The illicit trafficking of bronze verified by IAM Venezuela showed that the west of the country is the most affected region, both due to being rich in monuments and located close to the Colombian border.
“Those who traffic illicitly in metals prefer the bustling Colombian city of Cúcuta, where they sell a kilogram of molten bronze at around $6,” according to Anderson Jaimes, director of research at the San Cristóbal Museum in Táchira state.
The work details that the criminals send the bronze from Venezuela to Colombia at the border, to the Dutch territories Aruba, Bonaire and Curacao from the state of Falcón, and to Trinidad and Tobago from the eastern and southern regions of Venezuela to Trinidad and Tobago.
InSight Crime Analysis
Organized crime groups have regularly explored new criminal markets in Venezuela.
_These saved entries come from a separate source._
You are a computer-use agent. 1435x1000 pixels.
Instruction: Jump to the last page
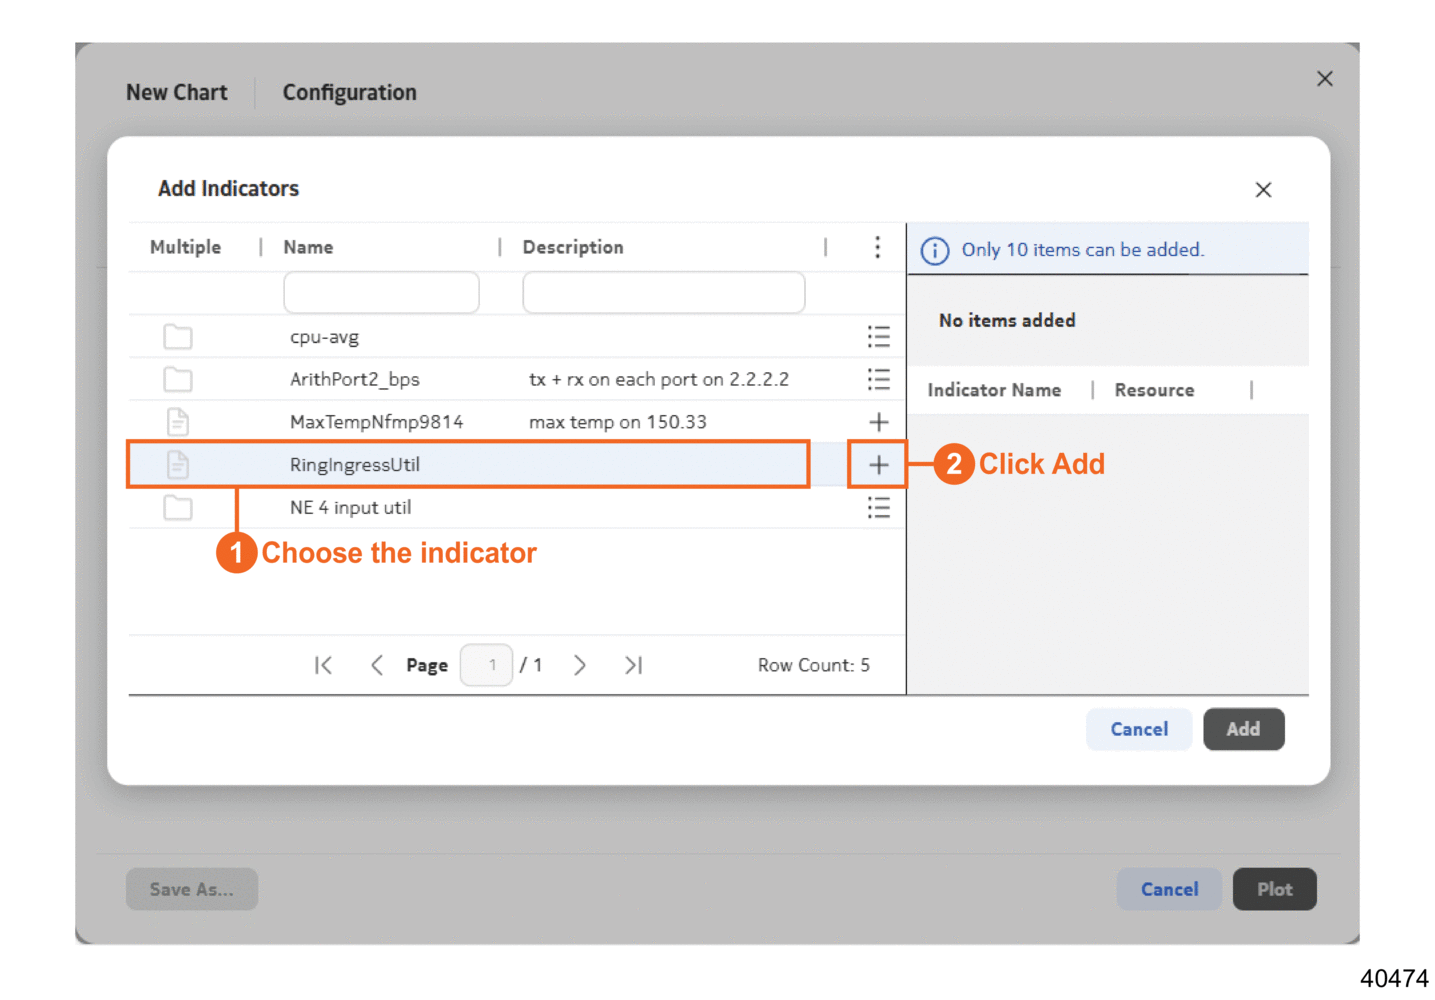pyautogui.click(x=633, y=665)
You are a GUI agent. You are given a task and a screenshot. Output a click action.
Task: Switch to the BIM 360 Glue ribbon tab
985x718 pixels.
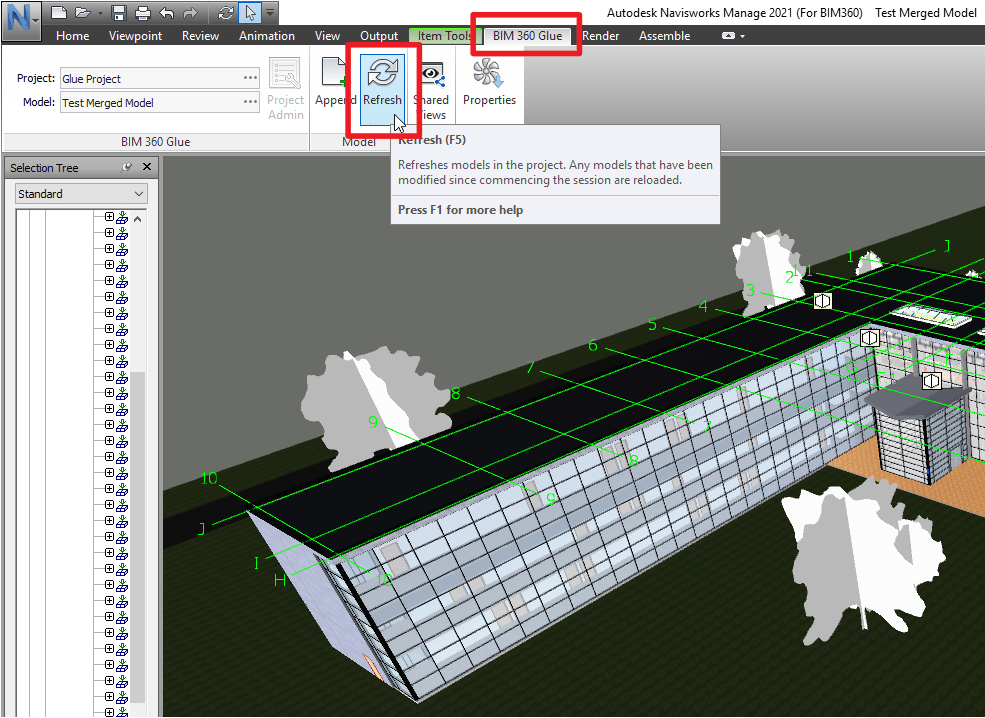(526, 35)
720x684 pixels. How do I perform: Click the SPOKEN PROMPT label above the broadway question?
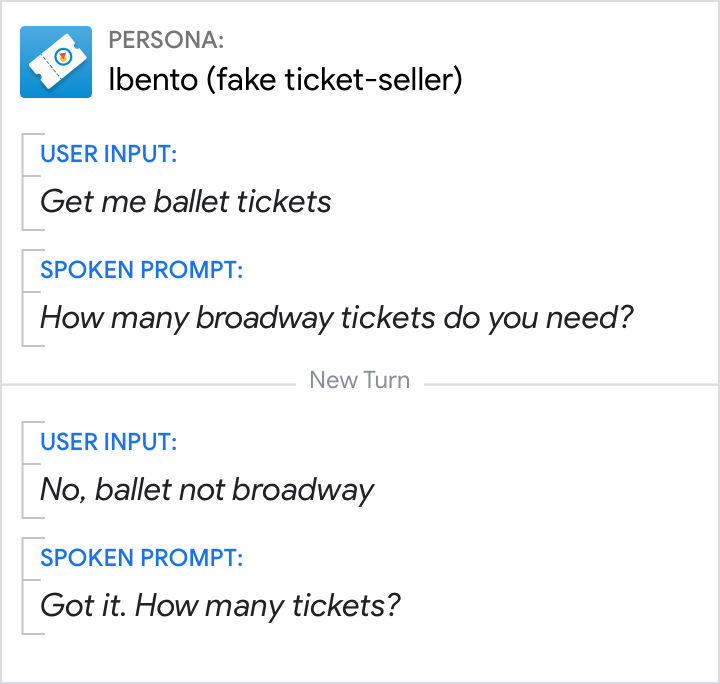click(141, 270)
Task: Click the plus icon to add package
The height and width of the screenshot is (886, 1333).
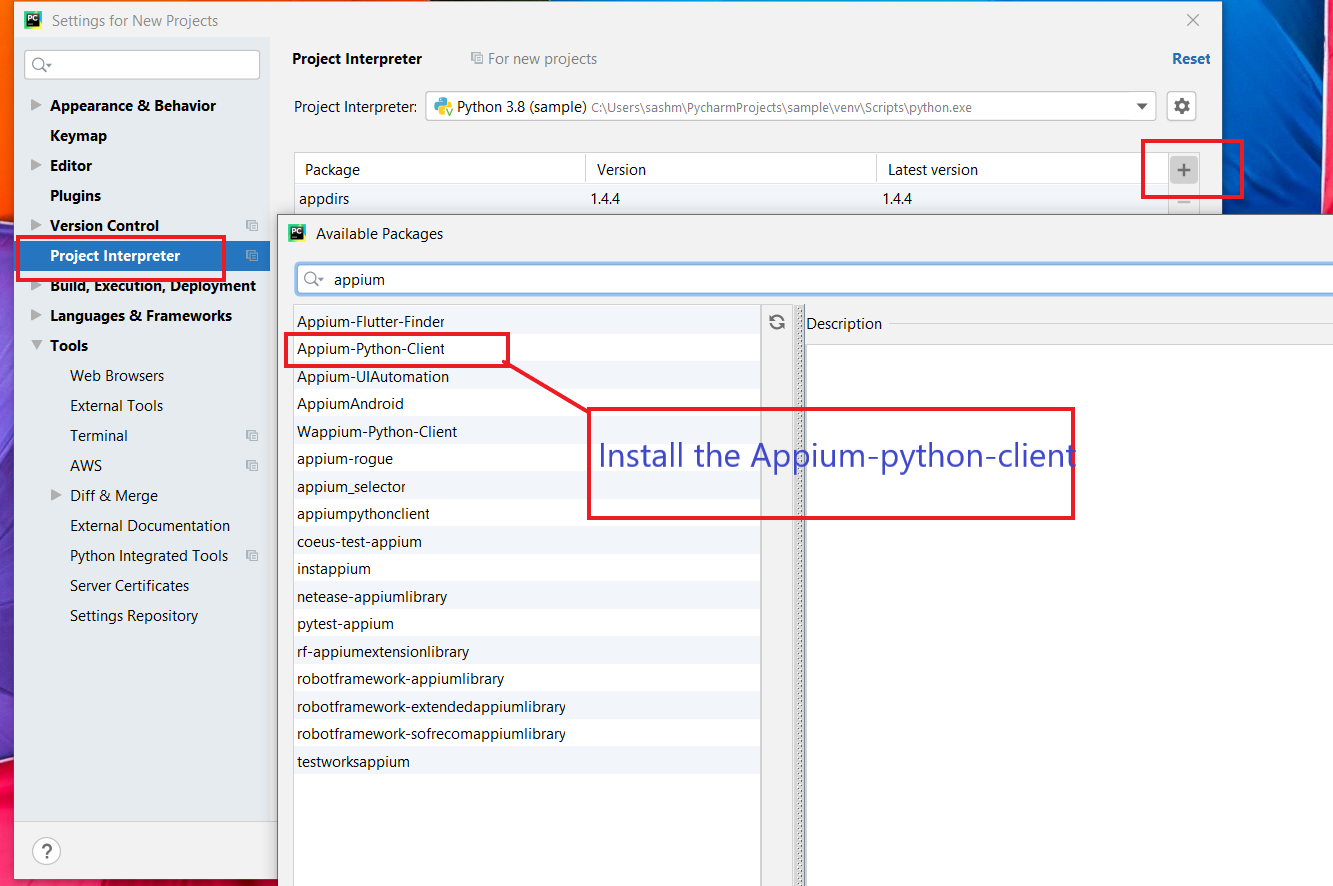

The smuggling of bronze has consolidated itself into a transnational economy, which Venezuelan authorities have seemingly no interest in stopping.
The researchers from IAM Venezuela, consulted by InSight Crime, do not rule out complicity from authorities in allowing the theft and looting of bronze from cemeteries and beyond, as well as its subsequent sale.
One case, the theft of two bronze doors weighing around 1,000 kilograms from a bank in Zulia state, stood out to them as not having been doable without security agencies having allowed it.
Milagros González, one of the coordinators of the investigation, also warns that while their findings all indicated the involvement of organized mafia behind bronze theft, security agencies provided no official data for the report.
“IAM Venezuela has documented bronze theft for the last two years, and has kept highly detailed records for the last year. We hope this research will help curb this crime…as it is destroying Venezuela’s symbols,” González explained to InSight Crime.
Another IAM Venezuela investigator, journalist Nilda Silva, said that “the lack of a proper cultural protection policy has led to impunity.”
“We have denounced the theft of plaques and busts in states such as Mérida and Barinas but there has never been any government action. The number of thefts has risen…but there are no open investigations, nor are there any detainees. Venezuela has become an open bronze mine,” she told InSight Crime.
Bronze is only the latest product to be added to the long list of various items smuggled out of Venezuela by organized crime organizations acting with virtual impunity. It joins other merchandise such as gold, copper, coltan, fuel, cattle and weapons, which organized crime networks draw from Venezuelan territory and sell to Colombia, the Caribbean and abroad.